Salvator Rosa (cm 9 x 36,7 x 4).
Questo dipinto è documentato nella raccolta Borghese a partire dal 1833, segnalato negli elenchi fedecommissari come opera di autore ignoto. Nel 1893 Adolfo Venturi avvicinò l'opera al pittore olandese Hermann van Swanevelt, attribuzione accolta positivamente - tra gli altri - da Giulio Cantalamessa (1912) e da Roberto Longhi (1928), ma rivista da Paola della Pergola che, a causa del mediocre stato di conservazione in cui versava il quadro, preferì cautamente parlare di maniera di Swanevelt.

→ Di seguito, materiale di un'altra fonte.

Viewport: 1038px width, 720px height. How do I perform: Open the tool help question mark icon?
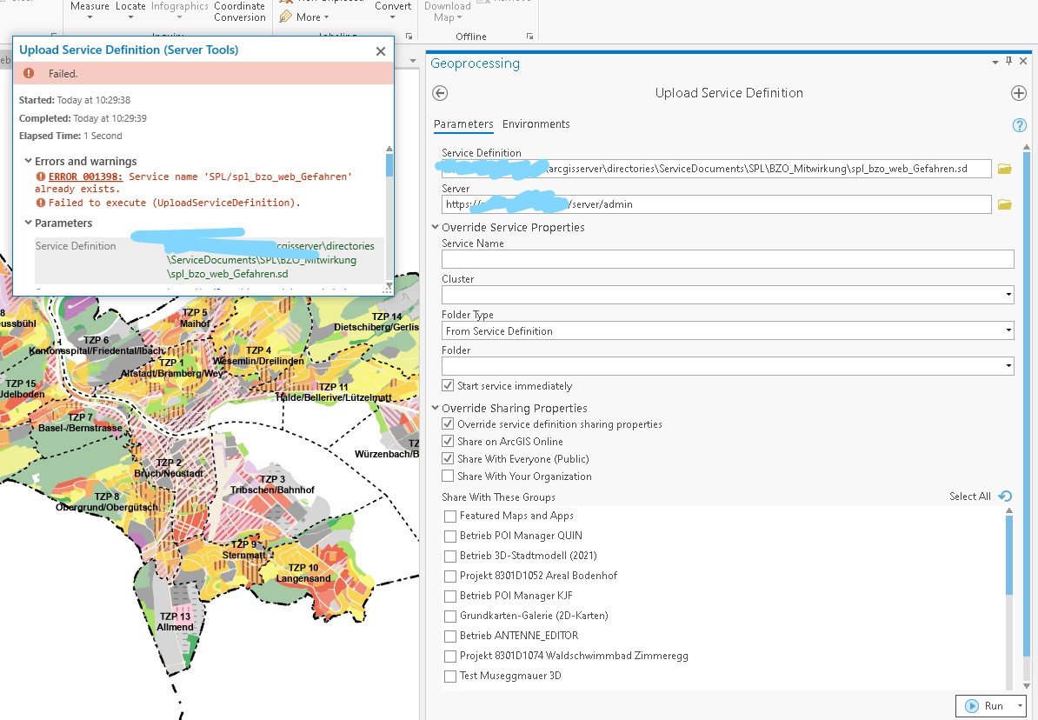pyautogui.click(x=1020, y=125)
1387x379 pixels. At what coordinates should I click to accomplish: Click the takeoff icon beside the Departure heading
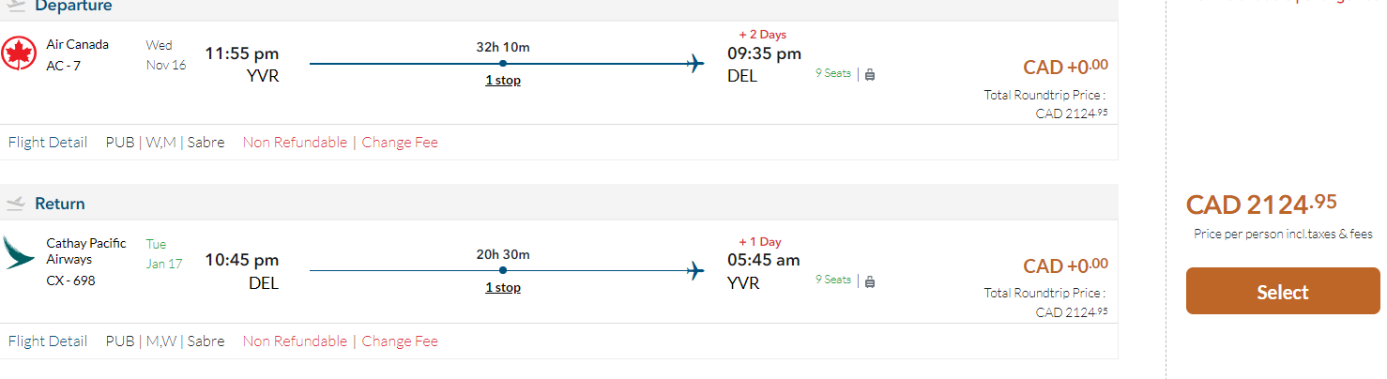click(15, 6)
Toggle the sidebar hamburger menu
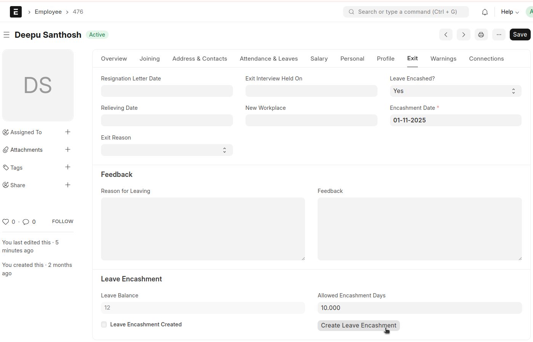 click(6, 35)
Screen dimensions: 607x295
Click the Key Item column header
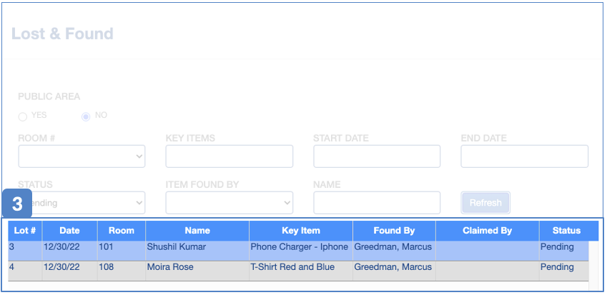pyautogui.click(x=301, y=231)
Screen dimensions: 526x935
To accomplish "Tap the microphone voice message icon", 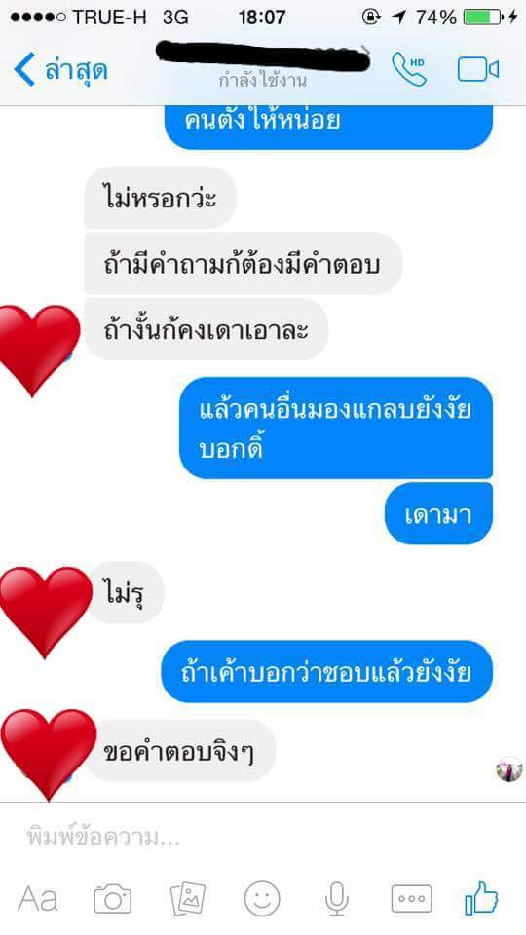I will [x=337, y=899].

L'opera presenta alcune caratteristiche tipiche della produzione del pittore degli anni Trenta, come la costruzione della scena lungo una diagonale che qui, partendo da destra, viene interrotta dalla chioma dell'albero al centro della composizione; schema riprodotto nel coevo Paesaggio con i viaggiatori (Roma, Galleria Doria Pamphilj) eseguito dal pittore intorno al 1633-1635 (Russell 2019). Il dipinto, inoltre, riflette gli studi condotti da Swanevelt nella campagna romana, dove in solitudine l'Eremita - così era stato soprannominato dai suoi colleghi - andava alla ricerca di angoli ameni e di rovine classiche da ritrarre.